Task brief. All that is wanted is a word-for-word copy of the data from its first line to the line containing "Доставка (624, 19)", both included.

Data provided.
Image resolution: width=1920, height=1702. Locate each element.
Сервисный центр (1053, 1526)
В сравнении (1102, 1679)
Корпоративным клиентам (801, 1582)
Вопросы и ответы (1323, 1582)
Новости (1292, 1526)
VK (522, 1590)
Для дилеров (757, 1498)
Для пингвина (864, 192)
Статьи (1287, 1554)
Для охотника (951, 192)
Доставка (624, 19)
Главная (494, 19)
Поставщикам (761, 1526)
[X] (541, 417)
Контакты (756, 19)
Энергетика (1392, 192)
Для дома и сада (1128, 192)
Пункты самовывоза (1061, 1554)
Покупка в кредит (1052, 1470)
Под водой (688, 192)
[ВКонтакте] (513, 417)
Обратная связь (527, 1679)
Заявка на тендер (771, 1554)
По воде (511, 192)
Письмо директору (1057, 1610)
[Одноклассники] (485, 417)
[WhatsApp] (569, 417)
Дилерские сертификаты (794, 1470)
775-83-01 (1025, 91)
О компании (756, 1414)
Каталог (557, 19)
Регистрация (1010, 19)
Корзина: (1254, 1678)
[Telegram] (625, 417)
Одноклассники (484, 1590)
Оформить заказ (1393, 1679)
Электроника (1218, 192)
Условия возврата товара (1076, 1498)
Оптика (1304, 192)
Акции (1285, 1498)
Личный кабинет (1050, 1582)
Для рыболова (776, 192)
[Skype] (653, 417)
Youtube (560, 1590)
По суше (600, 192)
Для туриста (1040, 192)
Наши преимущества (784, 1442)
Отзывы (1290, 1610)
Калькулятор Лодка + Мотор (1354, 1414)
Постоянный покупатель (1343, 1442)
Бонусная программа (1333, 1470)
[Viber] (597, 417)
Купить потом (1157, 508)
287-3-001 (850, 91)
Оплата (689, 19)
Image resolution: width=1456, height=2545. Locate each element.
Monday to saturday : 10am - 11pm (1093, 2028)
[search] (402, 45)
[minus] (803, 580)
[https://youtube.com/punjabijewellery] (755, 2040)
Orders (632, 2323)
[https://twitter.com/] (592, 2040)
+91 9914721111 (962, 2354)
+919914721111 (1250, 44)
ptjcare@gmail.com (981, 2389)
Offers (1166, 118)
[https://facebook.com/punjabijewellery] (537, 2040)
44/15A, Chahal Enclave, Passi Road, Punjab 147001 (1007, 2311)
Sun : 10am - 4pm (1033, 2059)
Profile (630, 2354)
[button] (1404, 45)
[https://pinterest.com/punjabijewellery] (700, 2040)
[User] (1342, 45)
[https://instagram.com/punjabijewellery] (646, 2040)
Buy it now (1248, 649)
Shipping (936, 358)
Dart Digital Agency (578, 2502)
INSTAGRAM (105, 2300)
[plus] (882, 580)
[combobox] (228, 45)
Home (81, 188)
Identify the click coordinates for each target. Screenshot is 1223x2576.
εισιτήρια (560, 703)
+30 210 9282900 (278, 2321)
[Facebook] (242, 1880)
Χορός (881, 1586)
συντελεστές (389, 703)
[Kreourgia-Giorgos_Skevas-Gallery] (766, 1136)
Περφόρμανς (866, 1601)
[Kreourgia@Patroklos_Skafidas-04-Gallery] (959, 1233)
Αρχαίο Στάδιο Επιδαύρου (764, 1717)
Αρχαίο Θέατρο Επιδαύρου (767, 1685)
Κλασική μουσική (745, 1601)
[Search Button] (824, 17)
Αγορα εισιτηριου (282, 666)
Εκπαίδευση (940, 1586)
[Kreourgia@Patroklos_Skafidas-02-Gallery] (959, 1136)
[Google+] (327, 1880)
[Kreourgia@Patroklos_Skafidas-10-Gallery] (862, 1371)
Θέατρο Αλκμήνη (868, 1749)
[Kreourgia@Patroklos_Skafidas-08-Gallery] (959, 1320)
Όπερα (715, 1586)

Result.
Image resolution: width=1920, height=1702. Locate each element.
Сервисный центр (1053, 1526)
В сравнении (1102, 1679)
Корпоративным клиентам (801, 1582)
Вопросы и ответы (1323, 1582)
Новости (1292, 1526)
VK (522, 1590)
Для дилеров (757, 1498)
Для пингвина (864, 192)
Статьи (1287, 1554)
Для охотника (951, 192)
Доставка (624, 19)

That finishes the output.